Barrero Carlos, Border Michael B, Bencharit Sompop
Department of Prosthodontics, School of Dentistry, University of North Carolina, Chapel Hill, NC, USA.
Open Dent J. 2011;5:122-5. doi: 10.2174/1874210601105010122. Epub 2011 Jul 26.
Subperiosteal implants used to be prescribed to partially and fully edentulous patients to restore occlusion and esthetics prior to the emergence of the more successful endosseous implants that are used today. Because subperiosteal implants had a high incidence of failure, difficulty of placement, and post-operative complications, the use of subperiosteal implants declined significantly. However, some subperiostal implants placed 20-30 years ago still survive. Little information is available in the literature on how to treat patients whose subperiosteal implants still remain. This clinical case report thereby describes a treatment for a patient with a maxillary subperiosteal implant placed 23 years ago. The patient was offered a treatment option that included surgical implant removal, bone grafting and placement of endosseous implants to support a new maxillary overdenture. This treatment plan was not feasible due to the financial constraints of the patient and the complexity of the treatment. The patient chose a more conservative treatment plan, preserving the existing implant. The existing maxillary subperiosteal implant was restored with MICRO ERA attachments and a maxillary implant-retained overdenture was fabricated. The patient was satisfied with the esthetics and functional aspects of the treatment. No further peri-implant bone loss or other complications were found after a six-month recall. This clinical report suggests an alternative treatment plan for patients with existing subperiosteal implants that wish to avoid complex surgical procedures.

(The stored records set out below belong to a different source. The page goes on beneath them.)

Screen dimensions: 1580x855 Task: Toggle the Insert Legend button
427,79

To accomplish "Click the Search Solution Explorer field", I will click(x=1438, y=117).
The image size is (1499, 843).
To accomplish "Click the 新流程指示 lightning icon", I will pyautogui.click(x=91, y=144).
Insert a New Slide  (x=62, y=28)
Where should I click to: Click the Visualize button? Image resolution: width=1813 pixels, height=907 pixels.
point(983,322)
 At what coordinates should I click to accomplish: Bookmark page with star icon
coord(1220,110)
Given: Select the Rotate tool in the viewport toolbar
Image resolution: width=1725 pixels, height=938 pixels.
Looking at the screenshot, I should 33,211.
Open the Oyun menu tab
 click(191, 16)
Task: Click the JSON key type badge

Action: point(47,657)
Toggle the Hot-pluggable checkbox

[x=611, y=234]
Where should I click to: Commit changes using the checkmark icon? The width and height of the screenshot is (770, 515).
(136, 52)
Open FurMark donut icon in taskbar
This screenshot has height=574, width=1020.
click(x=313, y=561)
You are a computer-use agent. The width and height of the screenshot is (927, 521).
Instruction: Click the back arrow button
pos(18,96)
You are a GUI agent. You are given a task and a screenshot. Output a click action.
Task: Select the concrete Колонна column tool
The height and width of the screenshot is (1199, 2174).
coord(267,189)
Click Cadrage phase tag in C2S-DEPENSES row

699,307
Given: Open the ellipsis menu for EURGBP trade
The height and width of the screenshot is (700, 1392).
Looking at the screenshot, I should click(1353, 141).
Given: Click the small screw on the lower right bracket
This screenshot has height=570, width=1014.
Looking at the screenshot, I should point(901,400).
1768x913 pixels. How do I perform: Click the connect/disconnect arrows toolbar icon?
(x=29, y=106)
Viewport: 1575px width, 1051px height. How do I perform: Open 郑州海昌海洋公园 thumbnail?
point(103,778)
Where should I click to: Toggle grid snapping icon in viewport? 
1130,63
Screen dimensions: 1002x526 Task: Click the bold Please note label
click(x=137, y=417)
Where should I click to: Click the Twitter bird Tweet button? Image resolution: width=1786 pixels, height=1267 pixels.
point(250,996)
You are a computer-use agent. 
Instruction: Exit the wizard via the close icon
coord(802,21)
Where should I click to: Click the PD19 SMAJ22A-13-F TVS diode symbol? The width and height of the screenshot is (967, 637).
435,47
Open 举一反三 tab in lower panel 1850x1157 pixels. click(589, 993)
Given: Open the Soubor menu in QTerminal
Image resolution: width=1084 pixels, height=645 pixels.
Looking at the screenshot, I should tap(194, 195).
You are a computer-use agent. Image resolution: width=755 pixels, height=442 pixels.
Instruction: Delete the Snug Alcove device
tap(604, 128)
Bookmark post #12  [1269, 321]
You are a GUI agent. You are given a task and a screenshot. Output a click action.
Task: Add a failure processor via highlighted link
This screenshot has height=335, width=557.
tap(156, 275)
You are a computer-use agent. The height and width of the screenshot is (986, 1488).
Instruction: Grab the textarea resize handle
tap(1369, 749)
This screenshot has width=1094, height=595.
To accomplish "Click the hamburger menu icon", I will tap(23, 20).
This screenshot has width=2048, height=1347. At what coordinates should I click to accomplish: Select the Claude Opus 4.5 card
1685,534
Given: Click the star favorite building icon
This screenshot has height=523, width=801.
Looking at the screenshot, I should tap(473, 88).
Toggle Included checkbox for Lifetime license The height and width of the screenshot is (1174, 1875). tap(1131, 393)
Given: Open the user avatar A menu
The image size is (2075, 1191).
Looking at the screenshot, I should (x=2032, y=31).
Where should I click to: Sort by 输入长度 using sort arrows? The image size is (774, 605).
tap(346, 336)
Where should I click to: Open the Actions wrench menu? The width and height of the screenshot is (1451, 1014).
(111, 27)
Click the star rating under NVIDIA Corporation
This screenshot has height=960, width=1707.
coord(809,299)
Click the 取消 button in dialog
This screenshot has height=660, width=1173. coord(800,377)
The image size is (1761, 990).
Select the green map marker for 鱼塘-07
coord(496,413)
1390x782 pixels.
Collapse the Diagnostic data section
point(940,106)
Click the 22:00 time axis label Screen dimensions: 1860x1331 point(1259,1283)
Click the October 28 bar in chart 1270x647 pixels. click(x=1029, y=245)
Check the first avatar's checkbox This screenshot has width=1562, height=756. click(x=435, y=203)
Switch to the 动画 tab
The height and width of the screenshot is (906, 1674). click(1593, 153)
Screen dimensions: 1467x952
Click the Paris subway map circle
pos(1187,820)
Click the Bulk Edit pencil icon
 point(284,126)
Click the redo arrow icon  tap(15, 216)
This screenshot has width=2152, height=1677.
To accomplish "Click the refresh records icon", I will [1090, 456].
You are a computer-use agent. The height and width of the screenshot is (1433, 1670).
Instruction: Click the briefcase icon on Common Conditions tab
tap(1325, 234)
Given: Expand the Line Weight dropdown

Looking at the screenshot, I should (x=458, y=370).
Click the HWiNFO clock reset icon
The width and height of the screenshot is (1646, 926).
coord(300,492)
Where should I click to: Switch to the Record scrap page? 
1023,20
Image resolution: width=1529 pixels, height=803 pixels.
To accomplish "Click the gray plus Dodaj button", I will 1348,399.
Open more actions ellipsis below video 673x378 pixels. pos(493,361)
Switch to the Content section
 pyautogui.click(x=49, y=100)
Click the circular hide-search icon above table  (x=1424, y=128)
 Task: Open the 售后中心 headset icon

在如今使用的更成功的骨内种植体出现之前,曾给部分或全部牙列缺失的患者使用骨膜下种植体来恢复咬合和美观。由于骨膜下种植体失败率高、植入困难且术后并发症多,其使用量大幅下降。然而,一些20至30年前植入的骨膜下种植体仍留存。文献中关于如何治疗骨膜下种植体仍留存的患者的信息很少。因此,本临床病例报告描述了一名23年前植入上颌骨膜下种植体患者的治疗情况。为该患者提供了一个治疗方案,包括手术取出种植体、植骨以及植入骨内种植体以支持新的上颌覆盖义齿。由于患者的经济限制和治疗的复杂性,该治疗方案不可行。患者选择了更保守的治疗方案,保留现有种植体。用MICRO ERA附件修复现有的上颌骨膜下种植体,并制作了上颌种植体支持的覆盖义齿。患者对治疗的美观和功能方面感到满意。六个月复查后未发现进一步的种植体周围骨丢失或其他并发症。本临床报告为希望避免复杂手术的现有骨膜下种植体患者提出了一种替代治疗方案。